En conjunto, el sistema persigue una meta esencial: que cada euro público pueda justificarse no solo contablemente, sino institucionalmente, ante el Parlamento y, en última instancia, ante la ciudadanía.
[1] El Artículo 136 de la Constitución Española establece que el Tribunal de Cuentas es el órgano supremo que fiscaliza las cuentas y la gestión económica del Estado y del sector público, gozando sus miembros de la misma independencia e inamovilidad que los jueces, y regula su composición y funciones mediante ley orgánica, garantizando así la transparencia y rendición de cuentas de la administración pública.
[2] Desarrolla el artículo 136 de la Constitución y define a este organismo como el supremo órgano fiscalizador de las cuentas y de la gestión económica del Estado y del sector público. Sus funciones principales son:
- Función Fiscalizadora: Evaluar que la actividad económico-financiera del sector público se adecue a los principios de legalidad, eficiencia y economía.
- Función Jurisdiccional: Enjuiciar la responsabilidad contable de quienes tengan a su cargo el manejo de caudales o efectos públicos.
[3] Ley 1/1988, de 17 de marzo. La Cámara de Cuentas de Andalucía es un órgano técnico dependiente del Parlamento de Andalucía, al que corresponde la fiscalización externa de la gestión económica, financiera y contable de los fondos públicos de la Comunidad Autónoma de Andalucía.
Las funciones propias de la Cámara de Cuentas de Andalucía son:
a) Fiscalizar la actividad económico-financiera del sector público de Andalucía, velando por la legalidad y eficiencia de cuantos actos den lugar al reconocimiento de derechos y obligaciones de contenido económico, así como de los ingresos y pagos que de ellos se deriven y, en general, de la recaudación, inversión o aplicación de los fondos públicos.

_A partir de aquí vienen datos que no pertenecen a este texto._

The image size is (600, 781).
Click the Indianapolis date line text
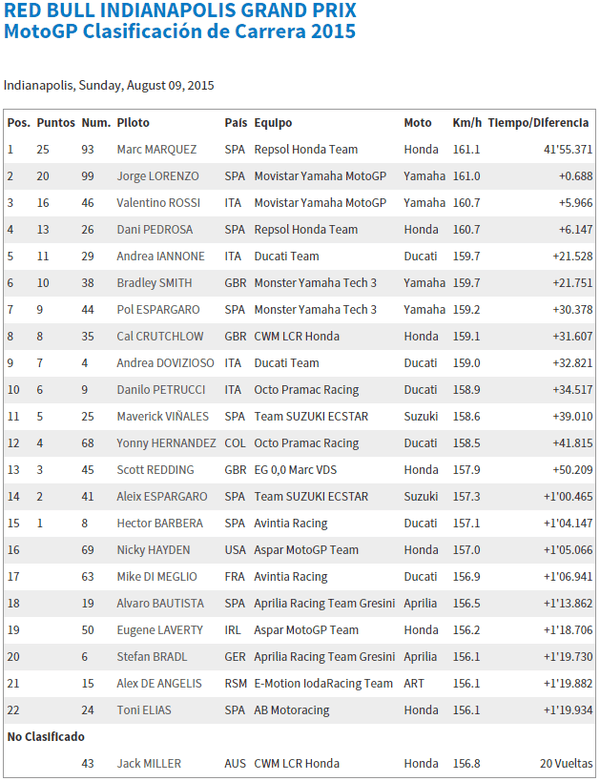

En todo caso, a la Cámara de Cuentas de Andalucía corresponde la fiscalización de las subvenciones, créditos, avales u otras ayudas de los órganos del sector público andaluz, percibidas por personas físicas o jurídicas.
b) Fiscalizar el grado de cumplimiento de los objetivos propuestos en los diversos programas presupuestarios y en las memorias de las subvenciones, créditos, avales u otras ayudas que se otorguen a personas físicas o jurídicas.
c) Asesorar al Parlamento de Andalucía en la materia propia de sus competencias.
d) Fiscalizar especialmente los contratos administrativos celebrados por los componentes del sector público.
e) Desarrollar las funciones de fiscalización que, por delegación, le encomiende el Tribunal de Cuentas.